LBNF, C function declaration / definition, reduce reduce conflict

281 Views Asked by At

I'm trying to represent in LBNF that C/C++ function declarations have the following (approximate) form (<sym> denotes optionallity, and [rule] is a zero-or-more list):

type ident ( [type <id>] );

While function definitions have the form:

type ident ( [type id] ) { [stmt] }

Currently, I have the following LBNF:

entrypoints Program ;
Program.   Program ::= [TopDef] ;

FnDef.     TopDef ::= Type Ident "(" [Arg] ")" Block ;
FnDecl.    TopDef ::= Type Ident "(" [Par] ")" ";" ;
separator nonempty TopDef "" ;

Param.     Par ::= Type ;
NParam.    Par ::= Type Ident ;
separator Par "," ;

Arg.       Arg ::= Type Ident;
separator  Arg "," ;

-- Types ---------------------------------------------------

Int.       Type ::= "int" ;
--- more types...
separator  Type "," ;

Which causes reduce/reduce conflicts as expected. Is there a way to solve this in the parser / lexer?

I could solve it with the following grammar:

FnDef.     TopDef ::= Type Ident "(" [Arg] ")" Block ;
FnDecl.    TopDef ::= Type Ident "(" [Arg] ")" ";" ;
separator nonempty TopDef "" ;

Arg.       Arg ::= Type Ident;
Arg.       Arg ::= Type;
separator  Arg "," ;

And then check in the type checker that function definitions have identifiers for each argument, but this feels less satisfying...

How is this typically handled in a language like C ?

1

There are 1 best solutions below

1
rici On BEST ANSWER

The way you mention which you find unsatisfying is, in fact, the way it's usually accomplished.

But you can produce an LALR(1) grammar which is precise. Here's a complete bison specification without conflicts:

%token TYPE ID
%%
prog       : 
           | prog decl ';'
decl       : TYPE ID def_list block
           | TYPE ID def_list ';'
           | TYPE ID dec_list ';'
block      : '{' prog '}'
def_list   : '(' ')'
           | '(' type_ids ')'
dec_list   : '(' type_opt_ids ')'
type_opt_id: type_only
           | type_id
type_ids   : type_id
           | type_ids ',' type_id
type_opt_ids
           : type_only
           | type_ids ',' type_only  /* SEE BELOW */
           | type_opt_ids ',' type_opt_id
type_id    : TYPE ID
type_only  : TYPE        

The key is to avoid forcing the parser to make a decision. As it is passing over the list of parameters, it can keep reducing a type_opt_ids as long as it doesn't hit an anonymous parameter. If it hits one, it reduces a type_ids and continues for the rest of the parameters, whether they are anonymous or not. At the end, the definition only allows type_ids but the declaration (explicitly) accepts either.

To make that work, the semantic type for type_id and type_only would need to be the same, since both type_ids and type_opt_ids must be lists of that type.
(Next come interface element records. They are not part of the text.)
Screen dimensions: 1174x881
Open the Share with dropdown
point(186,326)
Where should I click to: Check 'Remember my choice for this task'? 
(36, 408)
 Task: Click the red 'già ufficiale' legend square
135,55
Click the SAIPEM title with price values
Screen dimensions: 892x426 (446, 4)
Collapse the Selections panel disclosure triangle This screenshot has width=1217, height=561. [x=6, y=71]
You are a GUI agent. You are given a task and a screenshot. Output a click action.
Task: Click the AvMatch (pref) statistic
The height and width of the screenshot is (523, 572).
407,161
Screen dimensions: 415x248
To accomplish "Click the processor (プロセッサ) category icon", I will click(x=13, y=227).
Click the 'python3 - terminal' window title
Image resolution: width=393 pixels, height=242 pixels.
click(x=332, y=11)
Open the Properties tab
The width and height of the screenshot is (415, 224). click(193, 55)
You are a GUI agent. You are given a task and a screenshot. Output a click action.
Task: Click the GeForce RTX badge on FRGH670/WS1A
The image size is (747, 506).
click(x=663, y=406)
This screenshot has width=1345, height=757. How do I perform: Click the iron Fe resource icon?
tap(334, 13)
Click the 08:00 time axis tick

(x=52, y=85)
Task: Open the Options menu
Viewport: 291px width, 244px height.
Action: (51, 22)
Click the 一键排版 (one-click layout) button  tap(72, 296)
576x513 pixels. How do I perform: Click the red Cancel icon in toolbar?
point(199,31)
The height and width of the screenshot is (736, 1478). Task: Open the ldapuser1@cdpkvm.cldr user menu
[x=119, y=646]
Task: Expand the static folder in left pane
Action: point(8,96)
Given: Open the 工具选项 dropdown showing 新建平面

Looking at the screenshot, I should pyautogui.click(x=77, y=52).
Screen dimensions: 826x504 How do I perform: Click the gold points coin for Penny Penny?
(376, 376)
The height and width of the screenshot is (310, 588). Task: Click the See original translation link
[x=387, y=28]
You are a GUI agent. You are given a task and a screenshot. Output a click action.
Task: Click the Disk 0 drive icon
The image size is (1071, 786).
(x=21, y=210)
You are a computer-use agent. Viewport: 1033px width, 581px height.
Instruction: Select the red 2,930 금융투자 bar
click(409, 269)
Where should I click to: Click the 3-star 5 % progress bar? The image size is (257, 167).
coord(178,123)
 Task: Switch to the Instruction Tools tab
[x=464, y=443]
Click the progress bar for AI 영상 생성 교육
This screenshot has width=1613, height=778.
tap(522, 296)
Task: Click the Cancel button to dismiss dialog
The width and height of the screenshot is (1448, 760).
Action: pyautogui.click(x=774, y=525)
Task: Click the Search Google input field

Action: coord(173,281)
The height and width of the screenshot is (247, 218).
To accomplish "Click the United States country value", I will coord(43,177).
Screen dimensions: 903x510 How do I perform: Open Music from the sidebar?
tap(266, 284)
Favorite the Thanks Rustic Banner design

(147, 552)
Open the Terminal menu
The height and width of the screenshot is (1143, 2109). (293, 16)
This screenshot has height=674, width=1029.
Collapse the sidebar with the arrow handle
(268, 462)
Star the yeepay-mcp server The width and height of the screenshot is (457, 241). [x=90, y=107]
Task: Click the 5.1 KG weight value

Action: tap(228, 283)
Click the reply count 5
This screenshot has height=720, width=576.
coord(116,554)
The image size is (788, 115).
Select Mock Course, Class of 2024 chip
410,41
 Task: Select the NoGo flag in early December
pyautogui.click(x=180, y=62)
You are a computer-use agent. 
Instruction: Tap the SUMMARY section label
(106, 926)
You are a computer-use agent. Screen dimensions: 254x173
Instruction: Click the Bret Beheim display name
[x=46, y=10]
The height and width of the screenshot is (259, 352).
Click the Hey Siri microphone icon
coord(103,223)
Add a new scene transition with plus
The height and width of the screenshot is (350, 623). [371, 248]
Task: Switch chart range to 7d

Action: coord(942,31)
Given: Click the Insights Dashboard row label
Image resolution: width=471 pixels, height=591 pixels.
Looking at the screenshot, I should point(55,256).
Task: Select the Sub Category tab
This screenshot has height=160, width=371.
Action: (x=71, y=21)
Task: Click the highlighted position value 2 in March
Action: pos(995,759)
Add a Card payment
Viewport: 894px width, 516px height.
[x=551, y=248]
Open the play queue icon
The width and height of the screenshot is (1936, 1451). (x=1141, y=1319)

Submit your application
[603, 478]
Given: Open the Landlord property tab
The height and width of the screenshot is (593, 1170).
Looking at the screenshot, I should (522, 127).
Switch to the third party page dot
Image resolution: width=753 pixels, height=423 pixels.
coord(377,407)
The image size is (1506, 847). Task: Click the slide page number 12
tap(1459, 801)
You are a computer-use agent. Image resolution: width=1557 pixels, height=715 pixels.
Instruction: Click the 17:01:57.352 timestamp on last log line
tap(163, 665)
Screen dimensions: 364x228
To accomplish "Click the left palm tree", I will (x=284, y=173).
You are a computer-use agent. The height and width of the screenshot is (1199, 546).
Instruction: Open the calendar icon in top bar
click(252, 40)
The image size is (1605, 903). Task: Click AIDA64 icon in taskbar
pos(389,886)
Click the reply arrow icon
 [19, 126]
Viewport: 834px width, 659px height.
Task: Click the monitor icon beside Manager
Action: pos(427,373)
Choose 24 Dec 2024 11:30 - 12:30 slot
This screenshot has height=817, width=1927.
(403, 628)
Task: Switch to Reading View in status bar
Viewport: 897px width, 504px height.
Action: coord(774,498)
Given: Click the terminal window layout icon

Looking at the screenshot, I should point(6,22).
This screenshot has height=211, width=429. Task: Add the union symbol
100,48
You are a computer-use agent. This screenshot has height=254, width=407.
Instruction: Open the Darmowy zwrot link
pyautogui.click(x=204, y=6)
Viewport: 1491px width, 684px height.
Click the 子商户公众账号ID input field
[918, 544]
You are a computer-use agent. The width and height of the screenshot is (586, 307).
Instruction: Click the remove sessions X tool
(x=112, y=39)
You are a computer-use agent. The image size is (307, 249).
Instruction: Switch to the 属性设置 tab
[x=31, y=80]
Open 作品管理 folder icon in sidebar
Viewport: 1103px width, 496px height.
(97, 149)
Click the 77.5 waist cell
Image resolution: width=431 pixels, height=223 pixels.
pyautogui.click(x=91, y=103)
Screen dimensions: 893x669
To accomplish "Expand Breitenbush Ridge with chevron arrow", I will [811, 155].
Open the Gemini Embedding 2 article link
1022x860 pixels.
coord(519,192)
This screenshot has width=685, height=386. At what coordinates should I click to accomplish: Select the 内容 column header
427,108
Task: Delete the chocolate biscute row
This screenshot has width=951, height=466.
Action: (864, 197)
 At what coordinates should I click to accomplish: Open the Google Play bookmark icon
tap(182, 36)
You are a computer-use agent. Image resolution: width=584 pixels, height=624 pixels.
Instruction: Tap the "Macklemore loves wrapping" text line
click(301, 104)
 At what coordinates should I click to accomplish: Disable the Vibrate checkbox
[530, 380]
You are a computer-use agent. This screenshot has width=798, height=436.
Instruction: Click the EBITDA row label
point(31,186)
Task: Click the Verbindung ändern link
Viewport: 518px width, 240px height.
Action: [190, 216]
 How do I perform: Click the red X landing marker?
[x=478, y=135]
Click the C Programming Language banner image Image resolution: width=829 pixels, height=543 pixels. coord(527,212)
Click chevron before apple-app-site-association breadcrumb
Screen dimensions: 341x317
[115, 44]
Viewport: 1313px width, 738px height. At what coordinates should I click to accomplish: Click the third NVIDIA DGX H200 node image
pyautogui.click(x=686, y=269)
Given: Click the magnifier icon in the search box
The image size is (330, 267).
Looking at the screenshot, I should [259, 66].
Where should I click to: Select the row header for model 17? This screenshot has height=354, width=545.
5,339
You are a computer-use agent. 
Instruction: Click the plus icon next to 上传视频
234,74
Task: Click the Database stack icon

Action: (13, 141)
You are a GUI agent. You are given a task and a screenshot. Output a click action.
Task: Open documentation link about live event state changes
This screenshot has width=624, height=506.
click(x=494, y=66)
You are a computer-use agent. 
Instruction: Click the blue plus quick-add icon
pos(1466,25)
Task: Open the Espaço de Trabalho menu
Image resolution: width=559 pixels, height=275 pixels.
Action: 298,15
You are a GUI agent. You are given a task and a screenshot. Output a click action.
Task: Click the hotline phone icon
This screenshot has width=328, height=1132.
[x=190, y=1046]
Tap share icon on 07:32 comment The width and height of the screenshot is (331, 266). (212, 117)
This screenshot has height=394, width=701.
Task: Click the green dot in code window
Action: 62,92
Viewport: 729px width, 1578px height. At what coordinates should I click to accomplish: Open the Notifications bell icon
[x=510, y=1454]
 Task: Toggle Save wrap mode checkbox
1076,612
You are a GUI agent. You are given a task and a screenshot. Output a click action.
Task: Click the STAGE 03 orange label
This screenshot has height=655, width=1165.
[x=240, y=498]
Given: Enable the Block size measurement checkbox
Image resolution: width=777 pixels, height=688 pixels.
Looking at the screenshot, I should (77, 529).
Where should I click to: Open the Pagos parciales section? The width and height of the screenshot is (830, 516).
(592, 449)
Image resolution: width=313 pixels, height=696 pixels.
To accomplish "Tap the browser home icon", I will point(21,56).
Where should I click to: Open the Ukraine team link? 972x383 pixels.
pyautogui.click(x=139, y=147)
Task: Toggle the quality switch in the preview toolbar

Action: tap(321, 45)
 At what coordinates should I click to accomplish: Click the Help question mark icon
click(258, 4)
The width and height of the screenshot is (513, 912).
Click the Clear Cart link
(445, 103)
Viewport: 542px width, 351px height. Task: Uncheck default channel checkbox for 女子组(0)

Otherwise, you would need to convert type_ids to type_opt_ids in the production marked with /* SEE BELOW */

(I apologize for not converting that to your formalism, but I wanted to test it with bison to verify that it is, in fact, conflict-free. It should be easy enough to convert.)


Note that C++ is happy to allow function definitions without parameter names, but C is not. On the other hand, C allows function definitions without types, or with the type declarations between the parameter-name list and the body. But that's a side issue, really.